The P.1073 mimicked some of the form-and-function to be finalized in the He 162: the single-crew cockpit was seated at the extreme front-end of the well-contoured fuselage with excellent vision over the nose. The fuselage's shape tapered towards the rear to which a "V-style" tailplane arrangement was to be featured - negating the use of horizontal tailplanes altogether. The mainplanes, of slim chord, were well-swept towards the rear, noticeably lengthy, and positioned ahead of midships. These members were further mid-mounted along the sides of the fuselage.
The propulsion scheme was rather unique as World War 2 jet fighters went: one turbojet was to be fitted in an integrated housing over the fuselage at midships and a second unit would be positioned under the cockpit floor - this done to protect the pilot in the event of a bailout, improve pilot vision out-of-the-cockpit, and reduce the drag encountered with underslung wing engines (as in the Me 262). As a tricycle undercarriage was planned for ground-running, a nose leg would be set under the cockpit as well - this necessitated the underslung turbojet be fitted slightly offset to starboard for clearance of the nose leg (which itself would be slightly favoring the port side). The main legs would recess under each wing member.
Proposed power would come from 2 x Heinkel HeS 011 turbojet engines offering 3,305lb of thrust each. Because these engines had yet to reach serial production, 2 x Junkers Jumo 004 turbojets would be fitted for the interim, these offering a lower-rated output of 2,237lb of thrust.
As drawn up, the airframe carried a length of 33.9 feet, a wingspan of 39.2 feet, and a height of 11 feet. Empty weight was 9,722lb against an MTOW of 13,500lb. Estimated performance included a maximum speed of 630 miles-per-hour, a maximum operational range of 620 miles, and a service ceiling up to 46,000 feet )all assuming the HeS 011 turbojets being installed, otherwise figures were considerably reduced with the Junkers types).
There was an option for the aircraft to carry a pair of integrated underwing fuel tanks to help increase operational ranges.
For armament, the fighter was to sport a battery of 3 x 20mm MG151/20 automatic cannons in the nose, one mounted to port side and the remaining two to starboard. Alternately, the armament suite was also detailed as 2 x 30mm MK108 automatic cannons (all in the nose).
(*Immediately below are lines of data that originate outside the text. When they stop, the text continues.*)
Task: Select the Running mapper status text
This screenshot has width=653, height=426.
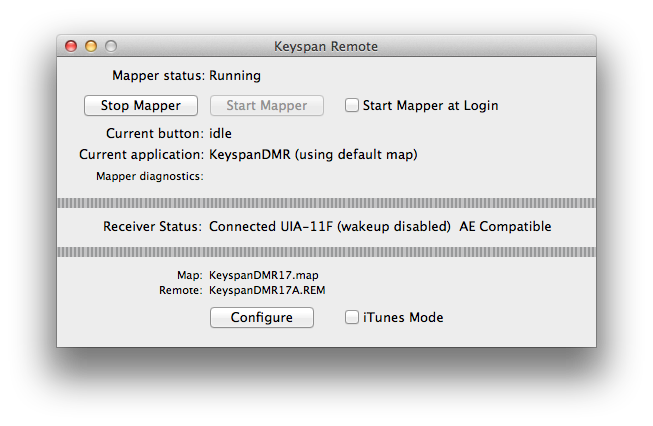Action: click(235, 75)
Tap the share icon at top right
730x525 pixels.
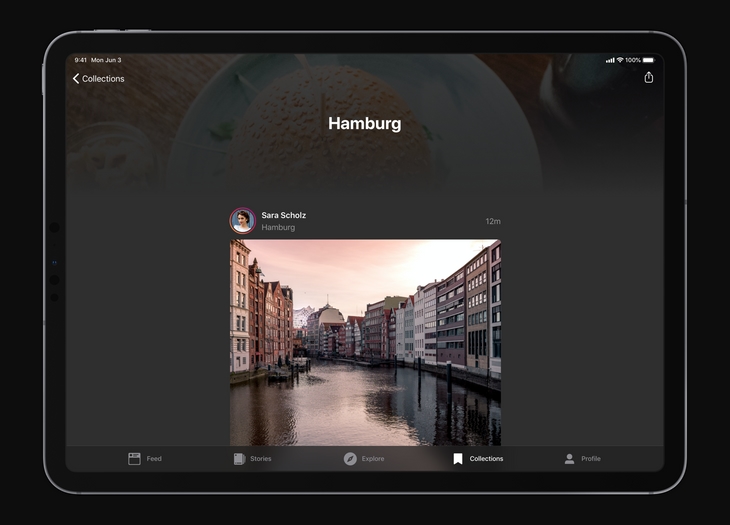pyautogui.click(x=648, y=78)
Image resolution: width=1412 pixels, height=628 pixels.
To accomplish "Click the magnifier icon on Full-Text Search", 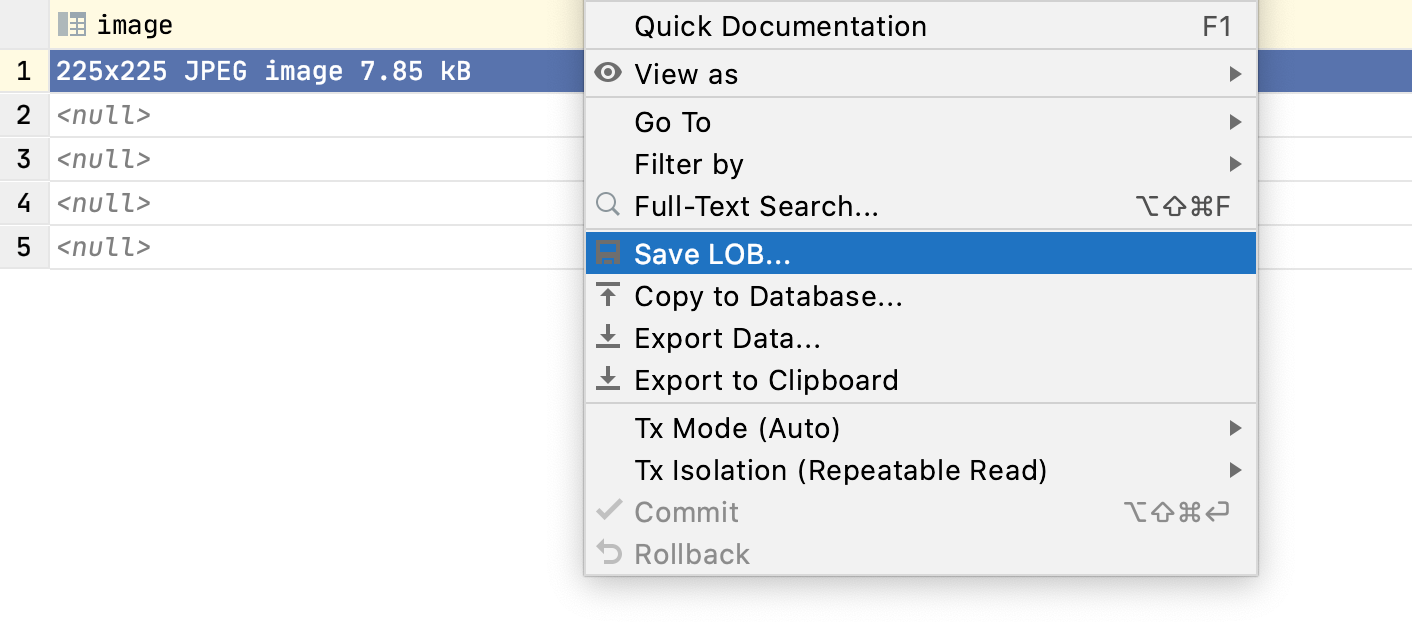I will coord(607,205).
The original P.1073 design was the "P.1073.01.4" detailed above and a further evolution of the design became the "P.1073.01.8" which was projected as a high-altitude reconnaissance platform. An upswept wing of higher aspect ratio was planned in this offering. The third, and final notable, iteration of the design became "P.1073.02" which differed mainly in its use of a forward-swept wing mainplane arrangement. It is said that at least twenty offshoots of the P.1073 existed at some point.
In the end, none of these forms found favor with the RLM (German Air Ministry) but the P.1073 idea was pushed to become the He 162 in October of 1944. The aircraft had changed to become a single-engine design (dorsal-mounted turbojet) with a twin-rudder tail unit and unswept wing mainplanes - the aircraft made as simple to operate and maintain as possible due to the losing German war effort heading into 1945. Three-hundred twenty (320) examples were eventually completed of this compact fighter with a first-flight undertaken on December 6th of 1944. Service introduction began as soon as January of 1945 but the design held little sway in the ultimate outcome of the war - in May of 1945, Germany was defeated.
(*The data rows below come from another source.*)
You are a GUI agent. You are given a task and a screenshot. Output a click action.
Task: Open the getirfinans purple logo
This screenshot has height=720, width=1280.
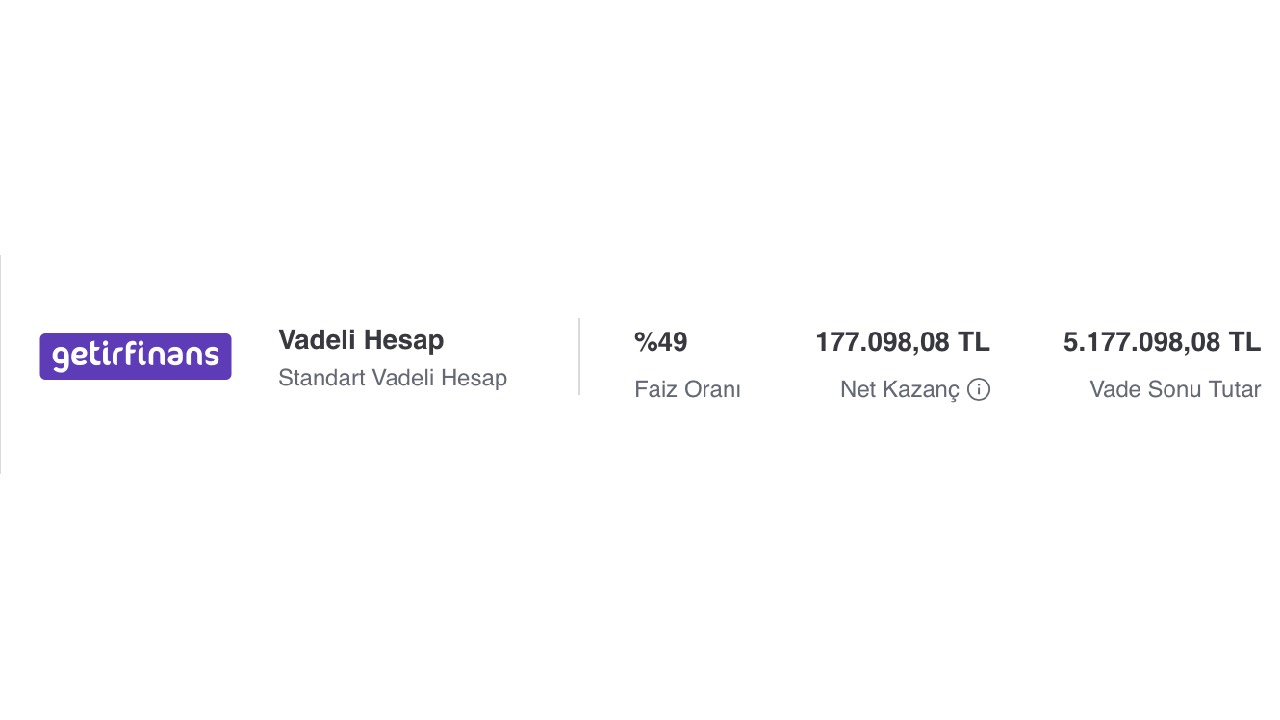135,356
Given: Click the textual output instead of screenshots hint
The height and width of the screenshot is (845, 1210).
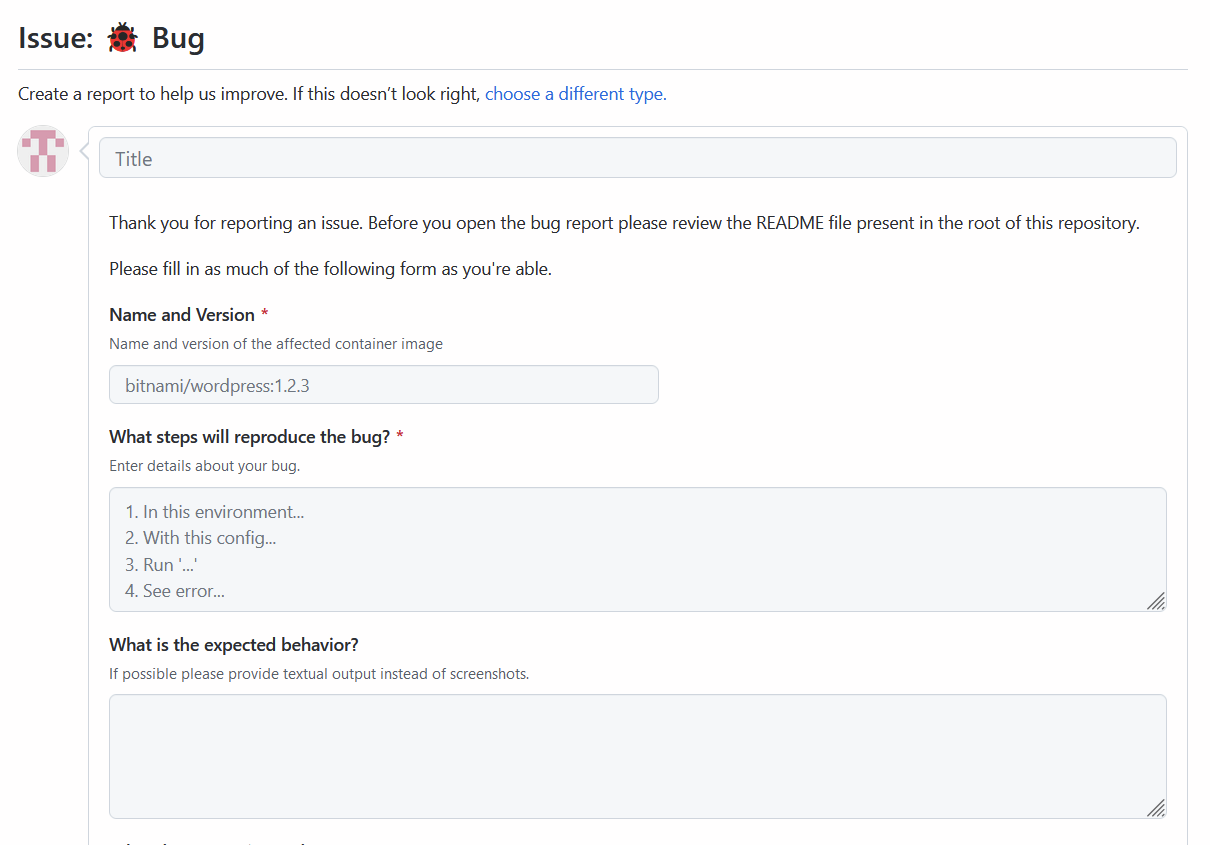Looking at the screenshot, I should [x=318, y=673].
Has the P.1073 project, in its original form, been pursued beyond the concept stage, there no doubt would have arisen issues regarding its unorthodox arrangement - which would have been noticed by RLM authorities - sure to cause Center-of-Gravity (CoG) issues during testing. There was also the danger of a pilot ejection just ahead of the dorsal intake opening - which would have presented problems all its own, particularly at high speeds.